**PROBLEM STATEMENT**
Give back exactly the lines from the line that contains "Task: Open the Modalità blend mode dropdown" to the last line of the listing below, inclusive, and no others.

**THE RECORDS**
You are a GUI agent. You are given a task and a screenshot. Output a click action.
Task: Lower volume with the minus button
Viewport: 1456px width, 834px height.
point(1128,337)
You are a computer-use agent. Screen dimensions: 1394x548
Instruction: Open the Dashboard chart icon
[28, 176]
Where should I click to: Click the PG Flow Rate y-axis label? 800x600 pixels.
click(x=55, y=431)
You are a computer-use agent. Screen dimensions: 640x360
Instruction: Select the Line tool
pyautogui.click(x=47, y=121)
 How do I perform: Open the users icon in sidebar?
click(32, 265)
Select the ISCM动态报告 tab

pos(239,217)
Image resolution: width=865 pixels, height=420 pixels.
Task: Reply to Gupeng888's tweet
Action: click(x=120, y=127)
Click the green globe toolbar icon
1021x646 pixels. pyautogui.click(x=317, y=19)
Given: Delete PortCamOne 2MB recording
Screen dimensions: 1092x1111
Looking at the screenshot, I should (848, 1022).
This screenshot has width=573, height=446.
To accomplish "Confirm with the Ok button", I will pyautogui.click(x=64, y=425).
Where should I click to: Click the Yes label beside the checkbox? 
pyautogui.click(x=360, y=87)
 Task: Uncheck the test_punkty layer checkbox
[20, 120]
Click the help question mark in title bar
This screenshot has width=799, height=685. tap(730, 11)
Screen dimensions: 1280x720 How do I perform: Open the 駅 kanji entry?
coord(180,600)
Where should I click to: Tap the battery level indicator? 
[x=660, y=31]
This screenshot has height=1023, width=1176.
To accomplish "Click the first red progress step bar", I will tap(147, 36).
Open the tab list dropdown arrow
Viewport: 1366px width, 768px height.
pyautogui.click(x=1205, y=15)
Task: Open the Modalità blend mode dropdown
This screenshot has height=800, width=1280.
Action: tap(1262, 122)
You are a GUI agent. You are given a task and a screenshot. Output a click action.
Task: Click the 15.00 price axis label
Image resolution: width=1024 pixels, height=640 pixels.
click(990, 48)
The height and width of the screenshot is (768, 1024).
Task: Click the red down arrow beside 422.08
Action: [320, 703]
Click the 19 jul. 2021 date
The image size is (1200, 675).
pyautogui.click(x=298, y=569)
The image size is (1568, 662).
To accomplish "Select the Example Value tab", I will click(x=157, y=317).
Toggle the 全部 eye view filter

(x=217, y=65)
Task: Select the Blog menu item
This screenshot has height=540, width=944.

**WRITTEN RESPONSE**
Task: Open the Modalità blend mode dropdown
This screenshot has height=800, width=1280.
Action: tap(1262, 122)
You are a GUI agent. You are given a task and a screenshot. Output a click action.
Task: Click the 15.00 price axis label
Image resolution: width=1024 pixels, height=640 pixels.
click(990, 48)
The height and width of the screenshot is (768, 1024).
Task: Click the red down arrow beside 422.08
Action: [320, 703]
Click the 19 jul. 2021 date
The image size is (1200, 675).
pyautogui.click(x=298, y=569)
The image size is (1568, 662).
To accomplish "Select the Example Value tab", I will click(x=157, y=317).
Toggle the 全部 eye view filter

(x=217, y=65)
Task: Select the Blog menu item
This screenshot has height=540, width=944.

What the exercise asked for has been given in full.